Винн досадливо дернула щекой. О продолжении она уже догадывалась.
— А потом в Лотеринг пришли они, — не стала разочаровывать ее Лелиана. — Серые Стражи. И среди них — Айан. Мне довелось проходить неподалеку с делом от Преподобной матери из нашей церкви, когда они с торговцем ставили полог, чтобы разместиться под ним до утра. О, Винн, когда Айан откинул капюшон, и я увидела его лицо…
— Ты поняла, что вот он — мужчина всей твоей жизни, — помогла ей магиня. Лелиана бросила еще один вызывающий взгляд.
— Да. Странно, что ты смеешься. Там с ним были Алистер и Дайлен. У Алистера благородное лицо, а Дайлен — такой красавчик, но…
— Но суровая личина Командора произвела на тебя наибольшее впечатление.
— Да, — устало согласилась Лелиана, обнимая себя за плечи. — Может, расскажешь вместо меня?
Винн усмехнулась.
— Прости, девочка. Порой у меня бывают такие настроения, что роль старшей и многоопытной наставницы дается с трудом. Когда передо мной нет зеркала, а кости перестают напоминать о возрасте пострелами в пояснице, я вижу себя девчонкой, не старше тебя или той чернявой ведьмы. Трудно дать вам, дети, какой-то совет.
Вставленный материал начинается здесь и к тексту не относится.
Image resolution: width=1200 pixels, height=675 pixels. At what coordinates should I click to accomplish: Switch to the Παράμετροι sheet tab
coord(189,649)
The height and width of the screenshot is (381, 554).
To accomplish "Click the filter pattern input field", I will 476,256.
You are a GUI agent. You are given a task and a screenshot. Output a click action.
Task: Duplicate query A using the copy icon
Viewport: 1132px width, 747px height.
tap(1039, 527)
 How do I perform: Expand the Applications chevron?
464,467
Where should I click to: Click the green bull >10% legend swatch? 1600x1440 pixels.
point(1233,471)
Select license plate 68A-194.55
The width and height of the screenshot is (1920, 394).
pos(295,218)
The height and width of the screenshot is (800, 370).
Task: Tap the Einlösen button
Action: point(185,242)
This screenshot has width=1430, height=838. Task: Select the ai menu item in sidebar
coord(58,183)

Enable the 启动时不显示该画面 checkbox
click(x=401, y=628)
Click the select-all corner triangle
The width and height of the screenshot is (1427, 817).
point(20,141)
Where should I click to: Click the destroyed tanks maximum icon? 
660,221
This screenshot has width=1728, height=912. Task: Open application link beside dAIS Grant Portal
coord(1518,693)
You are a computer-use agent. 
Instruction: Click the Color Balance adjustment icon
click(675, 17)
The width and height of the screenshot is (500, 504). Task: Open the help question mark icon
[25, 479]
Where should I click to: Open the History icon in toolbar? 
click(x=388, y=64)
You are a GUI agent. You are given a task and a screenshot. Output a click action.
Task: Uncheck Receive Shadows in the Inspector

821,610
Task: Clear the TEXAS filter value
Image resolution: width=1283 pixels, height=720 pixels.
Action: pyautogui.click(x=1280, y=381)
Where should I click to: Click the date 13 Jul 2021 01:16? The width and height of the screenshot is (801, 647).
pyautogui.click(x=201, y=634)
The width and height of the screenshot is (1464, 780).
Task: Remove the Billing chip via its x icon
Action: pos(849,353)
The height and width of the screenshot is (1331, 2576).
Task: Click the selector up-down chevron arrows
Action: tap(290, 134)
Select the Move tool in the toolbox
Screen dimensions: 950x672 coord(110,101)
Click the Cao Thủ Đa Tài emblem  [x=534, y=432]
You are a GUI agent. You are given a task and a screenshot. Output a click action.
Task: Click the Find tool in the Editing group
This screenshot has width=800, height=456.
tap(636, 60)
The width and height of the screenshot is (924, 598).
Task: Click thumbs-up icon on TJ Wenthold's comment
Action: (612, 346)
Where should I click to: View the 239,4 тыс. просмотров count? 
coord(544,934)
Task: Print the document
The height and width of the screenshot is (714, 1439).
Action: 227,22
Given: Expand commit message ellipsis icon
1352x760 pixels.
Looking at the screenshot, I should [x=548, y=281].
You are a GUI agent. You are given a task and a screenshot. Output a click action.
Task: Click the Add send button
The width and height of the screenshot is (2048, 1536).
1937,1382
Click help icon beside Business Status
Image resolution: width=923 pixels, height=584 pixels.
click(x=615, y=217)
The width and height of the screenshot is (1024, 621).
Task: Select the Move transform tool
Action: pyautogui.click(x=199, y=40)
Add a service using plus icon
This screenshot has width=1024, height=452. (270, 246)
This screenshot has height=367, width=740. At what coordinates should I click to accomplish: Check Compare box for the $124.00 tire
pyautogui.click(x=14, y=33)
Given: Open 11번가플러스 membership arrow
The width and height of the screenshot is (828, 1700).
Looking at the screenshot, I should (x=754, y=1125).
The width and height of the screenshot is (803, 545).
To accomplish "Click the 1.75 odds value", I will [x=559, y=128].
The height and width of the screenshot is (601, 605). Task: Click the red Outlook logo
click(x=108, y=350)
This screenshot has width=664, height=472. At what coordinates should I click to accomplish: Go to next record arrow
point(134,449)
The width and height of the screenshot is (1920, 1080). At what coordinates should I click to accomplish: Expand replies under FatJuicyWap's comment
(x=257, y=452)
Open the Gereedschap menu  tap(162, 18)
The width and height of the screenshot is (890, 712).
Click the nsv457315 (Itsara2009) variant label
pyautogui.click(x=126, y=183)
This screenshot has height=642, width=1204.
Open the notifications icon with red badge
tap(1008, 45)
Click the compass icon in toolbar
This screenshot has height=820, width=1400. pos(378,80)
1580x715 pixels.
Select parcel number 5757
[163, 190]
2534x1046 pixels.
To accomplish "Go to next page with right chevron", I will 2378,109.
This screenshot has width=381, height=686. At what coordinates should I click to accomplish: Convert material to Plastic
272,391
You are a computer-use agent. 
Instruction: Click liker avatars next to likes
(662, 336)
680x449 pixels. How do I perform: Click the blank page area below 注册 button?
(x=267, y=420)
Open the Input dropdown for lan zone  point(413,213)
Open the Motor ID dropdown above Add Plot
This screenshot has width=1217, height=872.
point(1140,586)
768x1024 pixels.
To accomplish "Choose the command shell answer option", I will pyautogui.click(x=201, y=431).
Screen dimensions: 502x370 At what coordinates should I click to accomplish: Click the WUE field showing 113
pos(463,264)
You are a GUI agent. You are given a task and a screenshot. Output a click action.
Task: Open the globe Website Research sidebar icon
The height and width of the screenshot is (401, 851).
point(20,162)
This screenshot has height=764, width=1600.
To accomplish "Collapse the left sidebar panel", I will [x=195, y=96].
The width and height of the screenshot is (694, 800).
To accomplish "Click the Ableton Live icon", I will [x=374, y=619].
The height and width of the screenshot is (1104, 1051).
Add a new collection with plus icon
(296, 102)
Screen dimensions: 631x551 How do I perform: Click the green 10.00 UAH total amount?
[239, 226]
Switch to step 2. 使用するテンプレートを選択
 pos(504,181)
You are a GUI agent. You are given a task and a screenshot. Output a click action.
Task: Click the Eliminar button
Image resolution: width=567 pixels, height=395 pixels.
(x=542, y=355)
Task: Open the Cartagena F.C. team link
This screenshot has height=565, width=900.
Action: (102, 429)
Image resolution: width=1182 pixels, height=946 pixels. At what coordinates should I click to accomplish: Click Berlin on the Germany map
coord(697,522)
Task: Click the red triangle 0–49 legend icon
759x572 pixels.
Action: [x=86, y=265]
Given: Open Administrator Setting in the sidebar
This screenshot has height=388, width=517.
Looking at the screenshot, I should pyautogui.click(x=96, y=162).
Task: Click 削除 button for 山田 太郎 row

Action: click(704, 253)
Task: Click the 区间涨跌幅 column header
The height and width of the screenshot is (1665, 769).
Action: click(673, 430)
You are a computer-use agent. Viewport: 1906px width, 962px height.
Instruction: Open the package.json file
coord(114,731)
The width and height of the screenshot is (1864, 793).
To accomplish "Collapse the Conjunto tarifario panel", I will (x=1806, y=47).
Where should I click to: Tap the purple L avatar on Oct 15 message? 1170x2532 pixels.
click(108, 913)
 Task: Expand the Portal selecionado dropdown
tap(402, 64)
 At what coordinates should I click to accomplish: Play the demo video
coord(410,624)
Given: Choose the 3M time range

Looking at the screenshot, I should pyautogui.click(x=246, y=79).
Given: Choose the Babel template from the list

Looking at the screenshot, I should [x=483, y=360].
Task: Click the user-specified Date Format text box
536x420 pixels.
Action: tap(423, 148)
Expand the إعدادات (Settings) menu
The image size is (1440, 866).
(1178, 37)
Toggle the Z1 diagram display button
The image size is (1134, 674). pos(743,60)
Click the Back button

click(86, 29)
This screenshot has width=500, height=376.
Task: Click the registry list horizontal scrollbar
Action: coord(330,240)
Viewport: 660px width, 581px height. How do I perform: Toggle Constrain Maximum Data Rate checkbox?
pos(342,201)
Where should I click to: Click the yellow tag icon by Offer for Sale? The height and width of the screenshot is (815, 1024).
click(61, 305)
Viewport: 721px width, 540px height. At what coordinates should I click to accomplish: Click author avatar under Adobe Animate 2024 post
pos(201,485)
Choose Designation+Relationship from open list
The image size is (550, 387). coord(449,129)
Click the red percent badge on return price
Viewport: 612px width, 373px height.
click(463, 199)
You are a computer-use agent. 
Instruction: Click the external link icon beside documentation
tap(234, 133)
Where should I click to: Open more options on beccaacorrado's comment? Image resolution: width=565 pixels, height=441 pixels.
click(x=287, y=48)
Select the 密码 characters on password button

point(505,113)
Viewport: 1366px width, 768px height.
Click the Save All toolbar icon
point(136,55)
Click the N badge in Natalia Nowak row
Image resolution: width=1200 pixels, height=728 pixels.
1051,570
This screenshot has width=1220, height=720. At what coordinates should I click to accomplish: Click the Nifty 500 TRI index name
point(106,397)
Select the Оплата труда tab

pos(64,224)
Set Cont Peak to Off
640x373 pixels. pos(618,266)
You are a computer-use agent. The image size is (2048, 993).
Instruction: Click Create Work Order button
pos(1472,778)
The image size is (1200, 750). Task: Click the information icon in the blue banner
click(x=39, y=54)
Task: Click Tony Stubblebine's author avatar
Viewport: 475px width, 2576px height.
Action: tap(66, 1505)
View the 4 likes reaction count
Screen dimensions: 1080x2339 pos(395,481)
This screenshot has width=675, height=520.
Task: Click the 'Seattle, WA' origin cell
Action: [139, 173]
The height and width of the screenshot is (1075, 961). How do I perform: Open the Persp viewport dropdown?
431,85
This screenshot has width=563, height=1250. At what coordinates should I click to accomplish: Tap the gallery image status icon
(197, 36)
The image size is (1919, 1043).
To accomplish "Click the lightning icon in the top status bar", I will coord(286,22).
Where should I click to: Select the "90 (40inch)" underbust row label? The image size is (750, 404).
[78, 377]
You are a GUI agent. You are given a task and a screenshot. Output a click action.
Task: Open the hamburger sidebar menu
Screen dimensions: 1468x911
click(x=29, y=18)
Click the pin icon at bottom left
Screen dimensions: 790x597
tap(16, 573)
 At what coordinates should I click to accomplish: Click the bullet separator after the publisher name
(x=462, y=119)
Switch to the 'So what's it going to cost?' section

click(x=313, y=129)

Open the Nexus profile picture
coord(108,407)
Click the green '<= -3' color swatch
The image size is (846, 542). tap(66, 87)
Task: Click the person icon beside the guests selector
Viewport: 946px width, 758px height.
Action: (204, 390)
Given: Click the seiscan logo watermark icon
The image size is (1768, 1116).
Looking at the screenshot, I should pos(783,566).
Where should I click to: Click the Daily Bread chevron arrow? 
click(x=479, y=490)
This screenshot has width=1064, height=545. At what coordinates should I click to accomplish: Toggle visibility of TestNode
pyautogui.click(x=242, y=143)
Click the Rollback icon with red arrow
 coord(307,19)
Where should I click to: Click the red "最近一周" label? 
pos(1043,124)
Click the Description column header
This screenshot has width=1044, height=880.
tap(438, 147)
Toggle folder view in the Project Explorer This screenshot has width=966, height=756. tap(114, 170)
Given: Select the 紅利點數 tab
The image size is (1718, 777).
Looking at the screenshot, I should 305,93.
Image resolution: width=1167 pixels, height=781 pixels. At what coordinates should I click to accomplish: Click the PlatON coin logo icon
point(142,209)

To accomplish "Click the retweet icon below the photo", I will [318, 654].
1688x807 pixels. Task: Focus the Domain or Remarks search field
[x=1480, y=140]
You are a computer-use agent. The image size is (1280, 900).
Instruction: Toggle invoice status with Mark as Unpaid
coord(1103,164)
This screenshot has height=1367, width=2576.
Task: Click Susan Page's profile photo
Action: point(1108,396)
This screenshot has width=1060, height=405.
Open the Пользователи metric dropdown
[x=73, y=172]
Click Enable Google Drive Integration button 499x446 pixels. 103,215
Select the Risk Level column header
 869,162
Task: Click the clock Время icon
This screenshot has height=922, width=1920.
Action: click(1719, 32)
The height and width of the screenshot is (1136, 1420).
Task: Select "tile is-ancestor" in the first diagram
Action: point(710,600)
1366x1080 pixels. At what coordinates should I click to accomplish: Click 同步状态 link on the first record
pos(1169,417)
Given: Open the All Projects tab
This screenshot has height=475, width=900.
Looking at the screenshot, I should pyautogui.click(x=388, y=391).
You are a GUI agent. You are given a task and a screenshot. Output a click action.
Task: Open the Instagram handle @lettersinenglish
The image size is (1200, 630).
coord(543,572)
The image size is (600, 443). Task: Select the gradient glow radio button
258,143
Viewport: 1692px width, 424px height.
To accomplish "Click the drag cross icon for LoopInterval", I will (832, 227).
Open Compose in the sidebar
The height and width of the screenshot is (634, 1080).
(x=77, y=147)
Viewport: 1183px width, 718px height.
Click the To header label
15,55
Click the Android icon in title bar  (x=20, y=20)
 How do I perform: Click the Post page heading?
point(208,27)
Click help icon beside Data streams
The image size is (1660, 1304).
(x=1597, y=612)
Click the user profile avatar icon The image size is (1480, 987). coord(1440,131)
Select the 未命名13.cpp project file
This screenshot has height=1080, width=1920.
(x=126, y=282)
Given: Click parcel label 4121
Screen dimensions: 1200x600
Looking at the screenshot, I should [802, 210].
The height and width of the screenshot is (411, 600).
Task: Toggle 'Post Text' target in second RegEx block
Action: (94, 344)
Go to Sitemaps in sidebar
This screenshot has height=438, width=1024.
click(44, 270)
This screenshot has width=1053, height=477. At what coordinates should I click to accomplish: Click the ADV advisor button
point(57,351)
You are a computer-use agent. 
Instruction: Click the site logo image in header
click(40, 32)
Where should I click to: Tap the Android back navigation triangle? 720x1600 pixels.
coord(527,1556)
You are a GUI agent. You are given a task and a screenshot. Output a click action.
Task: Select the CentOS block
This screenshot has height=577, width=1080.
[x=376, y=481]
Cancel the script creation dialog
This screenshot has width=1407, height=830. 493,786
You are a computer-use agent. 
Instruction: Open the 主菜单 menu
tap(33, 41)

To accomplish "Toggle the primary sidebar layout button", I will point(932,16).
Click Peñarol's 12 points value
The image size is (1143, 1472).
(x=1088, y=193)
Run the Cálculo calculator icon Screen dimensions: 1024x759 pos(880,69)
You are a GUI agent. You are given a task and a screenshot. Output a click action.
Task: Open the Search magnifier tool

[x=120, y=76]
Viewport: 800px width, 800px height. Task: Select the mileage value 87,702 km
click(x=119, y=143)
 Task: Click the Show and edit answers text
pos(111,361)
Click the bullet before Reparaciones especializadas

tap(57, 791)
— Ну, а просто выслушать ты можешь? — не дожидаясь ответа, Лелиана продолжала. Впрочем, она ощущала, что подколки Винн то раздражали, то развлекали ее, не давая полностью предаться состоянию уныния и тоски. — В общем, я сделала все, чтобы напроситься в отряд. Даже показала им куст возле церкви. Он цветет зимой. Вроде бы его по пьяни проклял долийский малефикар, но никто толком не помнит. Как знак от Создателя. Не знаю, поверили они или нет, но взять меня взяли.
Она помолчала, перебирая складки постели.
— Айан с самого начала был со мной добрее, чем прочие. Это по его приказу меня приняли в отряд. Потом… мы часто сидели вместе у костра, сторожили в нашу очередь, пока все другие спали. Мы говорили… то есть, я говорила, а он слушал. В какой-то момент он вдруг взял и… поцеловал меня, и… что?
Винн тихонько рассмеялась.
— Ох, девочка моя, а не кажется тебе, что он нашел единственно верный способ заставить тебя хоть ненадолго помолчать?
Лелиана обиделась.
— Ты говоришь, как Морриган!
Улыбаясь, старая магиня собрала шитье и отложила его в сторону.
— Продолжай. Обещаю, дальше я буду слушать внимательно, и ни разу тебя не перебью.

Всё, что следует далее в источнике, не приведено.